--- Start of PROVIDED DATA ---

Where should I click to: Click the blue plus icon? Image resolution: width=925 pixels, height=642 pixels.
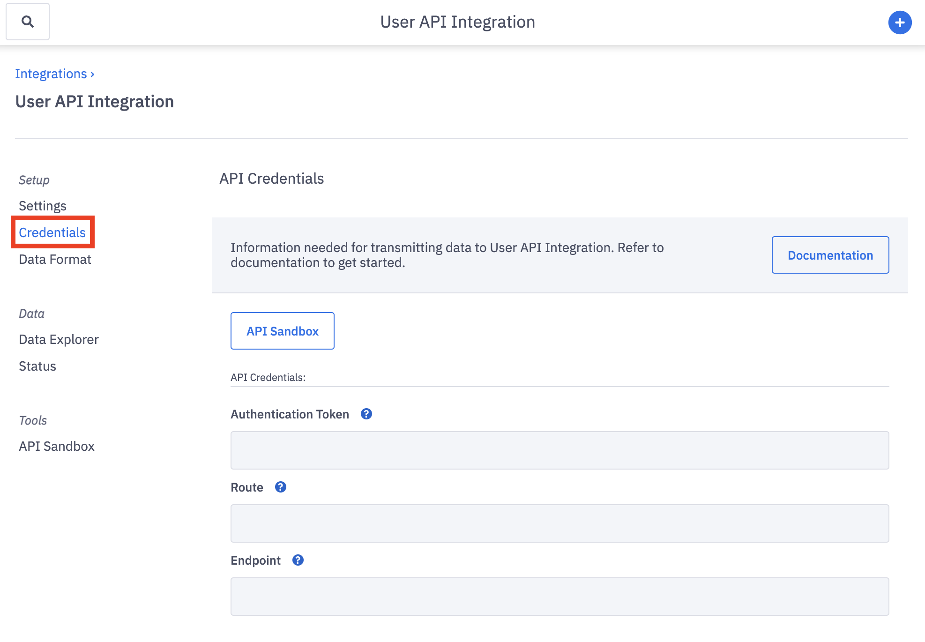(x=900, y=22)
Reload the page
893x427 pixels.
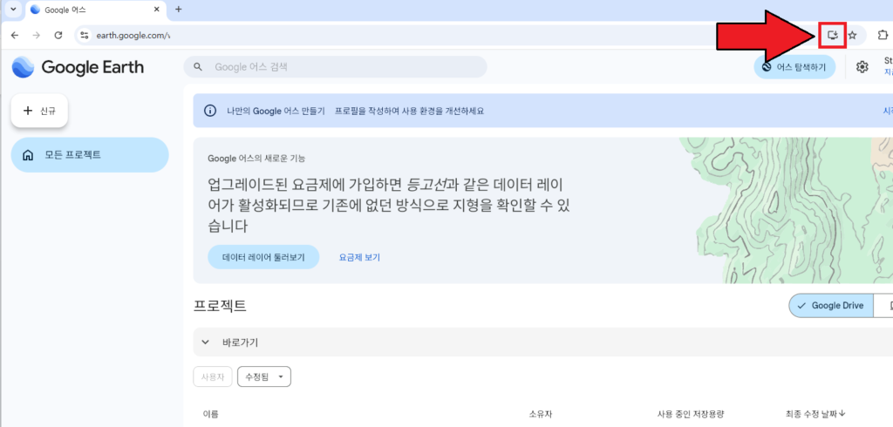[x=58, y=35]
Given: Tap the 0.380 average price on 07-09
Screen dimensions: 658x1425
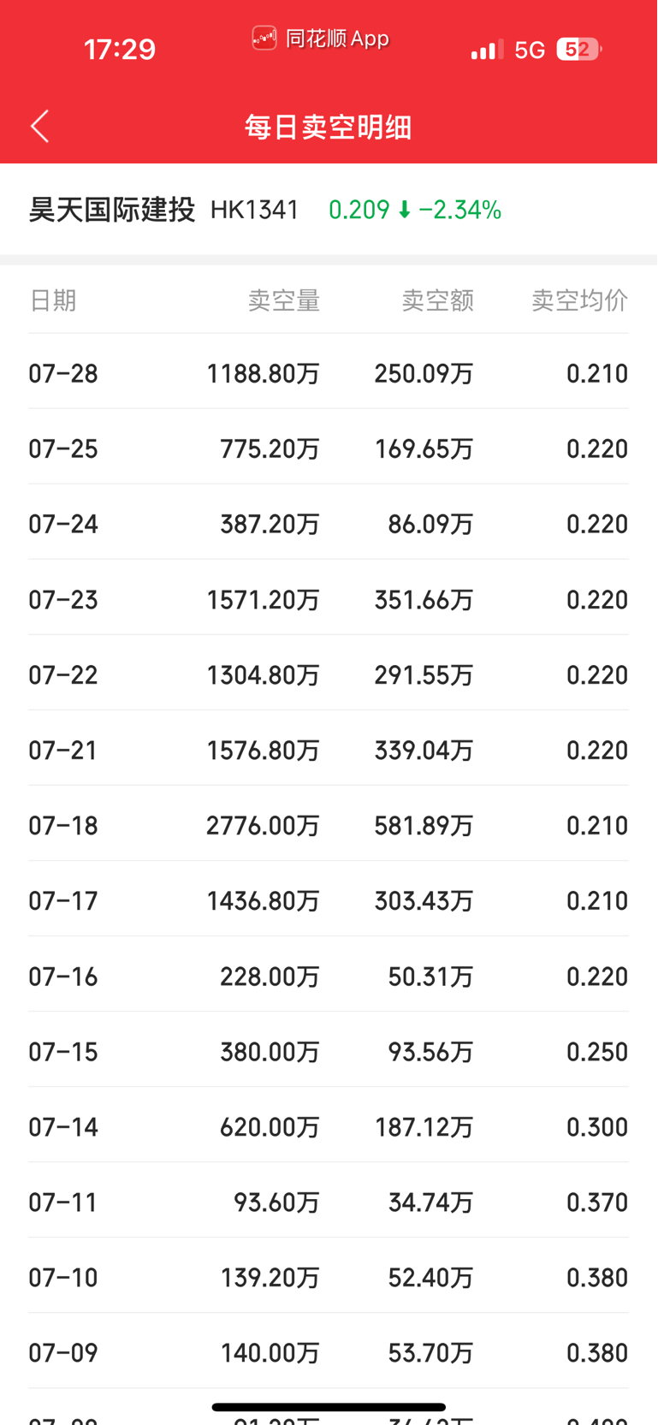Looking at the screenshot, I should [x=597, y=1353].
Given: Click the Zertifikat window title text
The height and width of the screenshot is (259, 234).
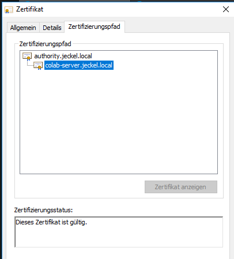Looking at the screenshot, I should tap(29, 9).
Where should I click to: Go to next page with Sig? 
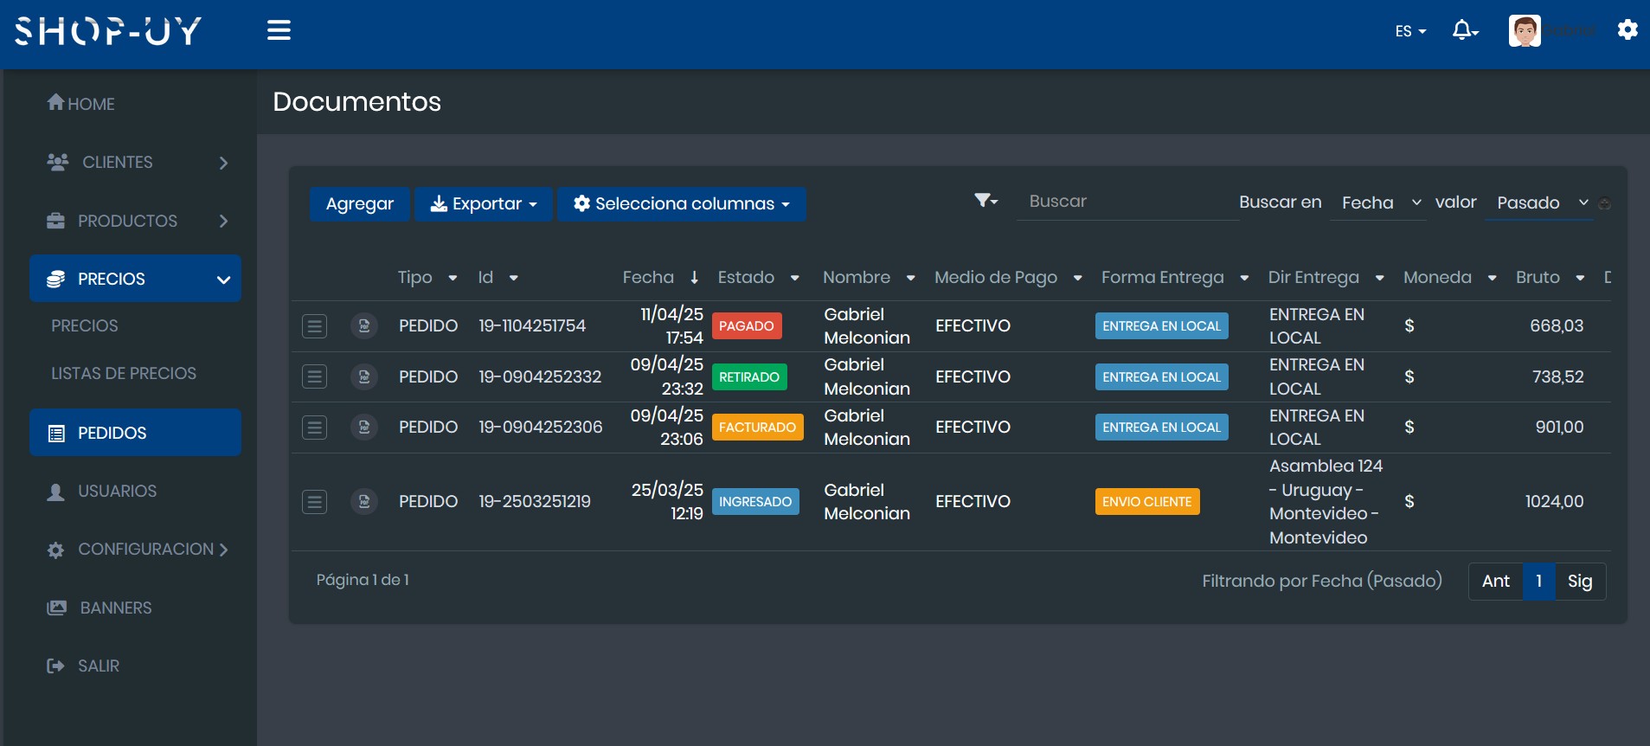point(1579,582)
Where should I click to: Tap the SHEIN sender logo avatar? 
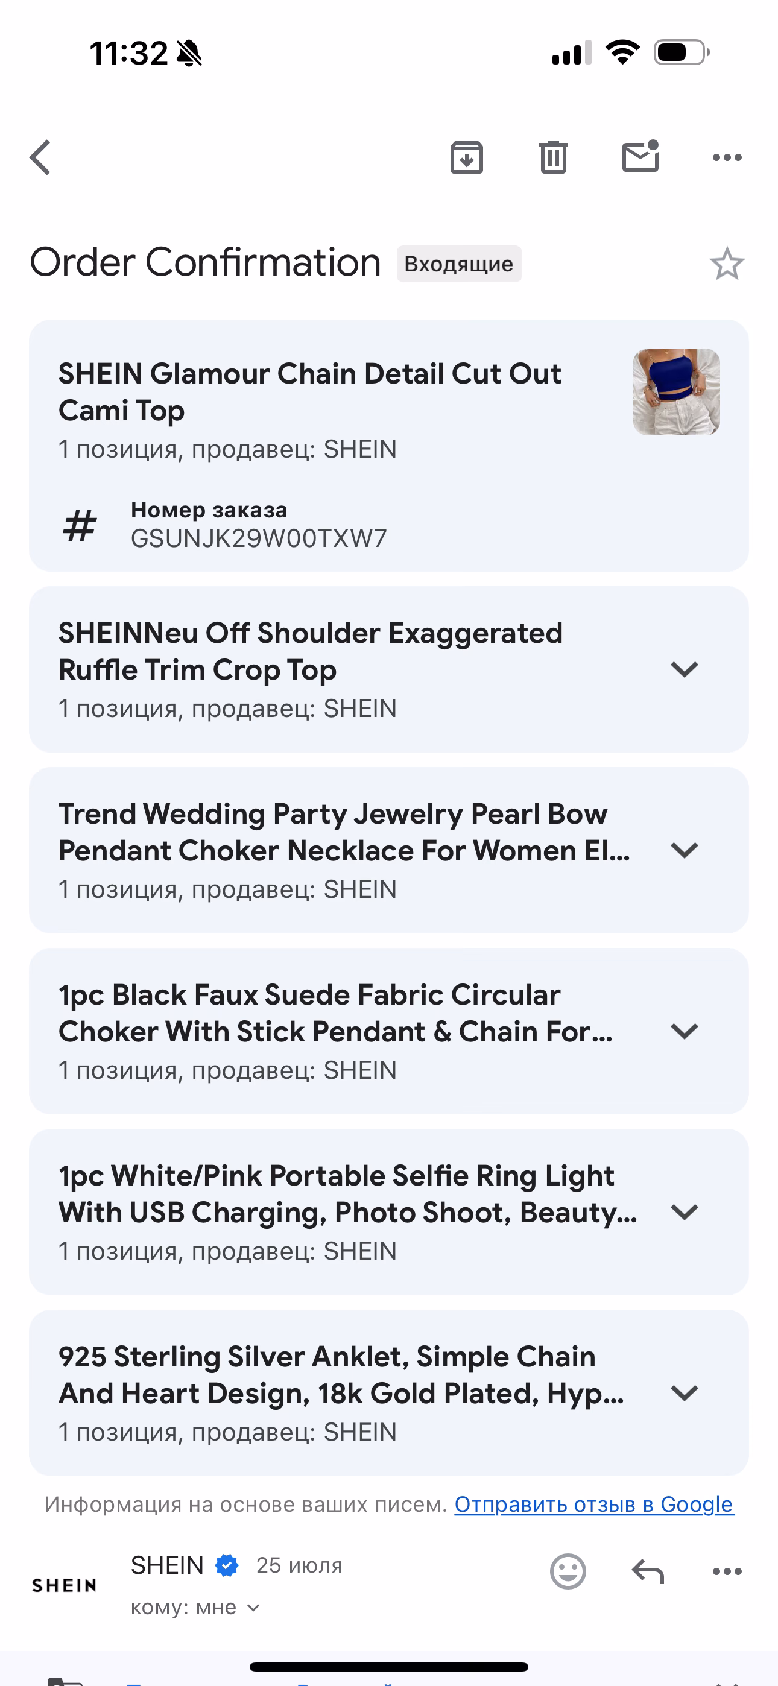pos(64,1585)
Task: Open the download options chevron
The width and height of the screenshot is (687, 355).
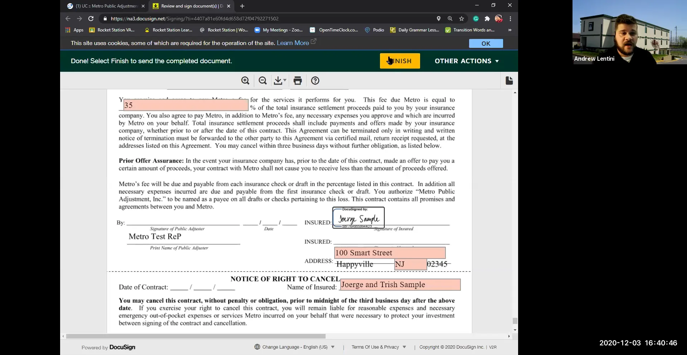Action: 284,80
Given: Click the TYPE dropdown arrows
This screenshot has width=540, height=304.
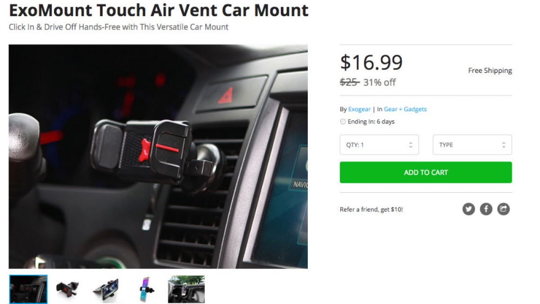Looking at the screenshot, I should point(504,145).
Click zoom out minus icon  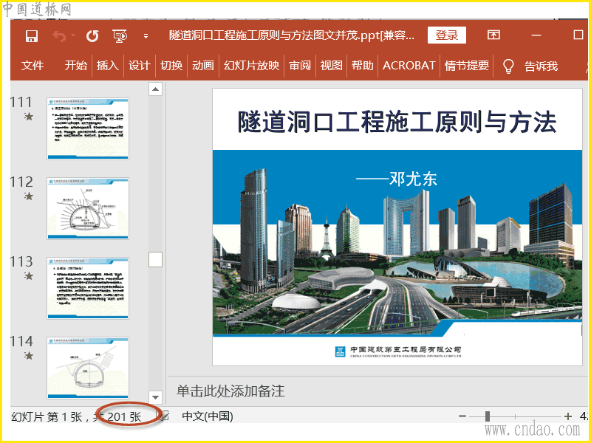tap(462, 416)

--- End of PROVIDED DATA ---

### PROBLEM DETAILS
Reproduce the records verbatim from their beginning through the line containing "Looking at the screenshot, I should point(504,145).", including that line. Omit the pictures from your reproduction.

### EXPECTED ANSWER
Where should I click to: Click the blue plus icon? Image resolution: width=925 pixels, height=642 pixels.
(x=900, y=22)
Reload the page
893x427 pixels.
[x=58, y=35]
Given: Tap the 0.380 average price on 07-09
Screen dimensions: 658x1425
Looking at the screenshot, I should [x=597, y=1353].
Given: Click the Zertifikat window title text
The height and width of the screenshot is (259, 234).
Looking at the screenshot, I should tap(29, 9).
Where should I click to: Go to next page with Sig? 
point(1579,582)
Where should I click to: Tap the SHEIN sender logo avatar? 
pos(64,1585)
Task: Open the download options chevron
The width and height of the screenshot is (687, 355).
Action: 284,80
Given: Click the TYPE dropdown arrows
This screenshot has width=540, height=304.
Looking at the screenshot, I should point(504,145).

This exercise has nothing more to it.